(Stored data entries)
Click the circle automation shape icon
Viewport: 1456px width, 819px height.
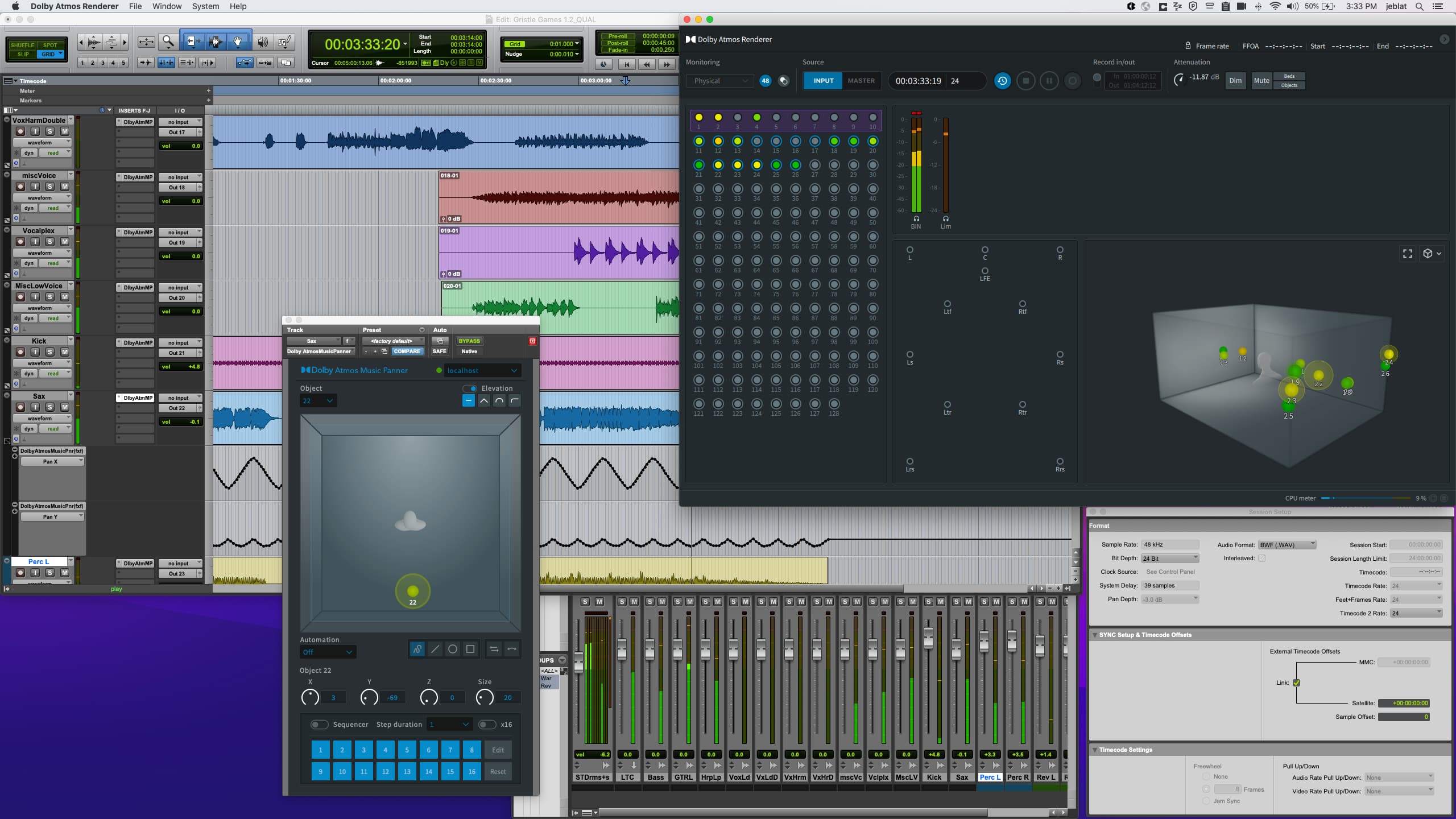tap(453, 649)
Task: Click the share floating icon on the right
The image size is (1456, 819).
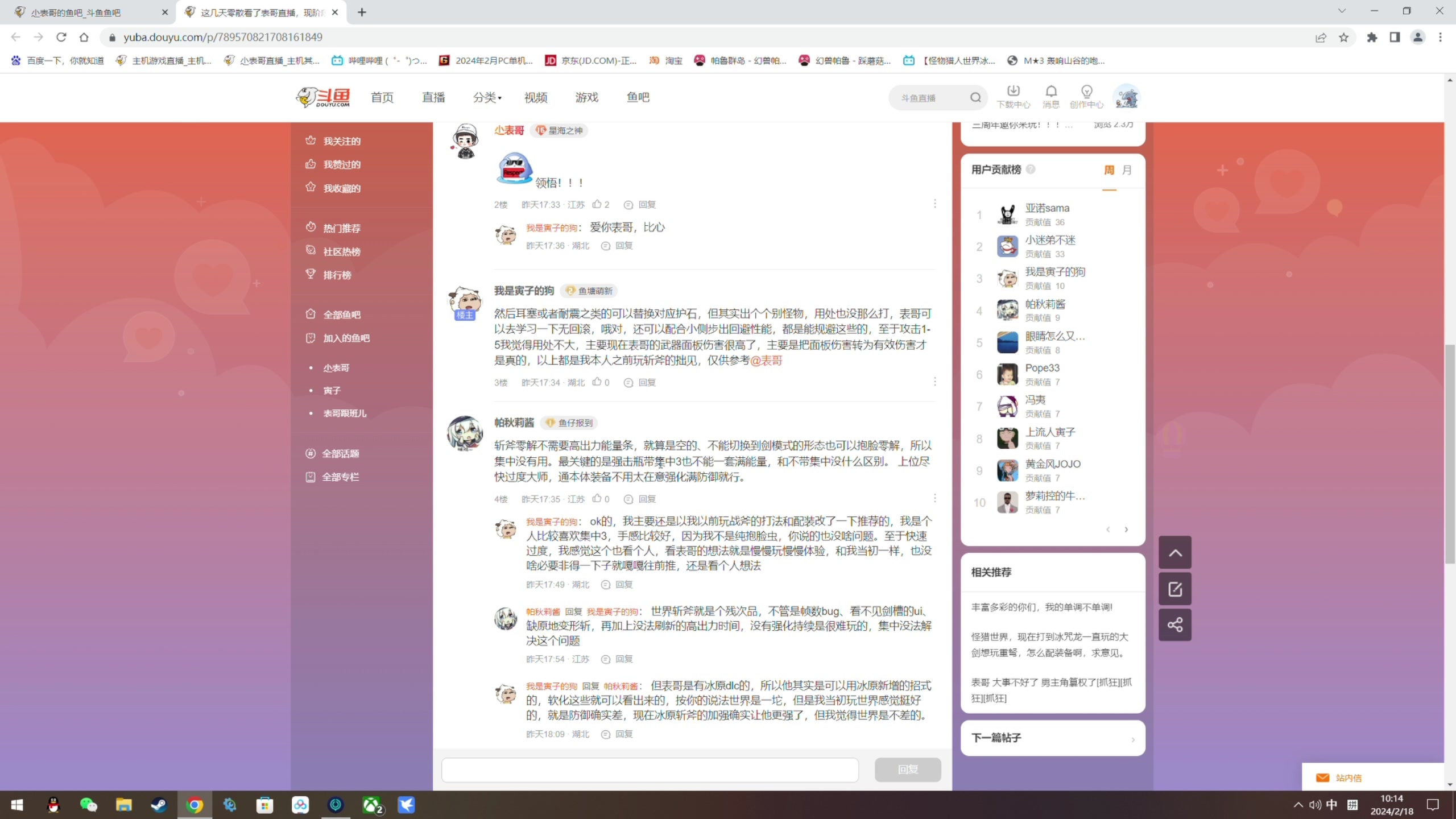Action: coord(1174,624)
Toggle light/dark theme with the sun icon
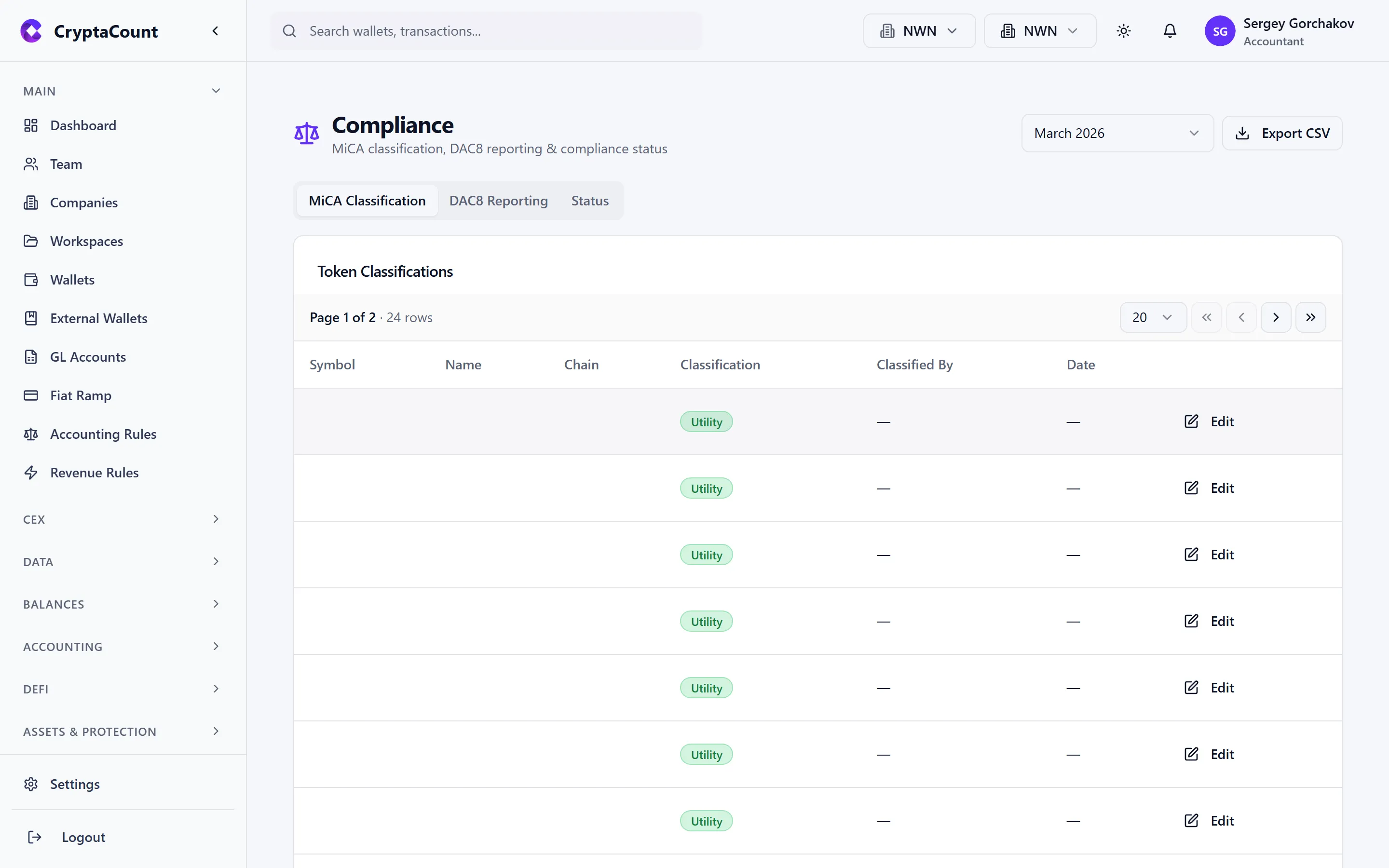 [1123, 30]
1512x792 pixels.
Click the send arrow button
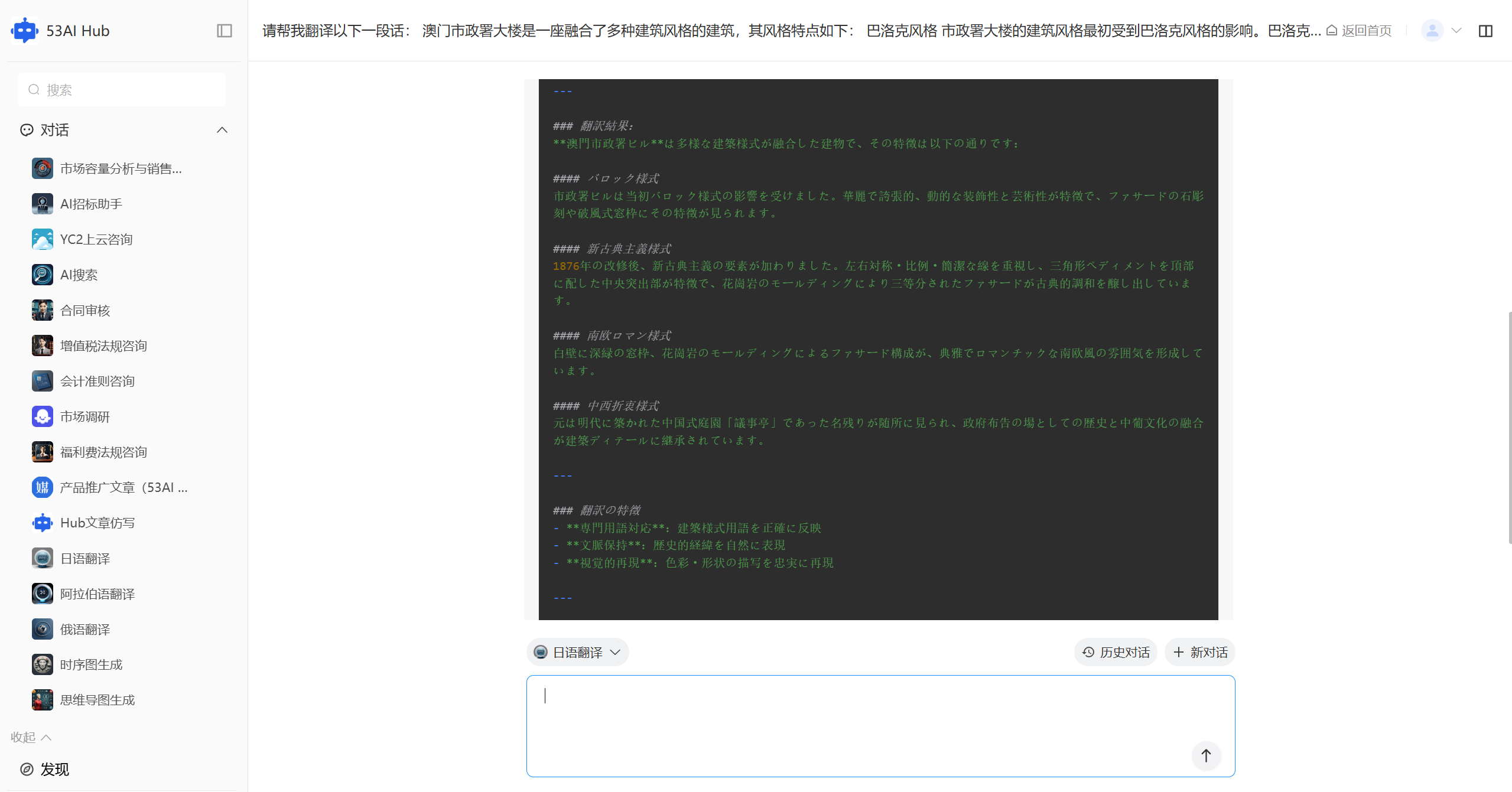1206,755
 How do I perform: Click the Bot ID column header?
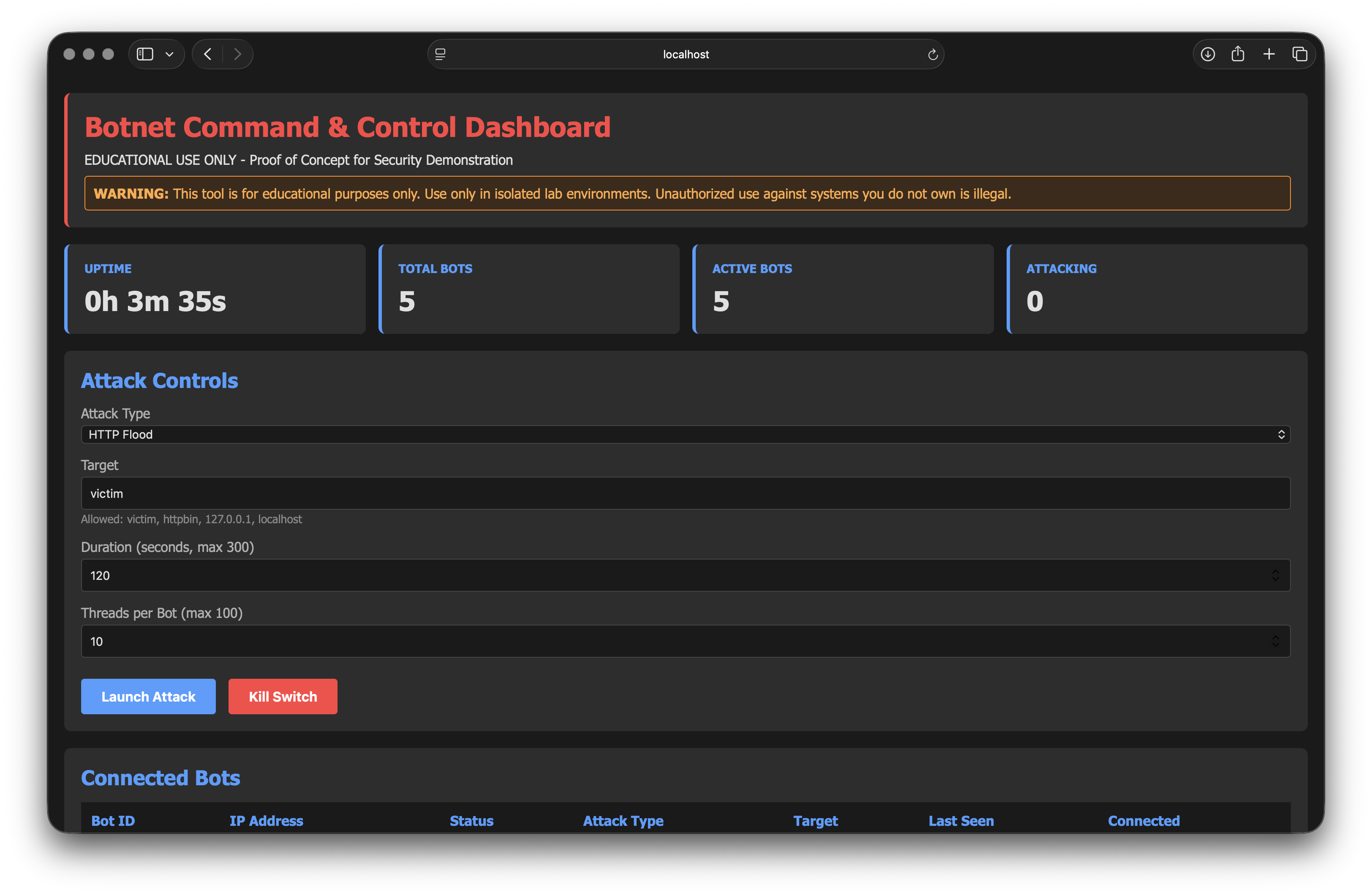[113, 820]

Task requirements: Retype all entries exactly; omit pictures.

Response to the task:
Click the circle automation shape icon
Viewport: 1456px width, 819px height.
tap(453, 649)
Task: Click the share floating icon on the right
The image size is (1456, 819).
Action: coord(1174,624)
Toggle light/dark theme with the sun icon
 [1123, 30]
1512x792 pixels.
Click the send arrow button
1206,755
 How do I perform: Click the Bot ID column header?
[113, 820]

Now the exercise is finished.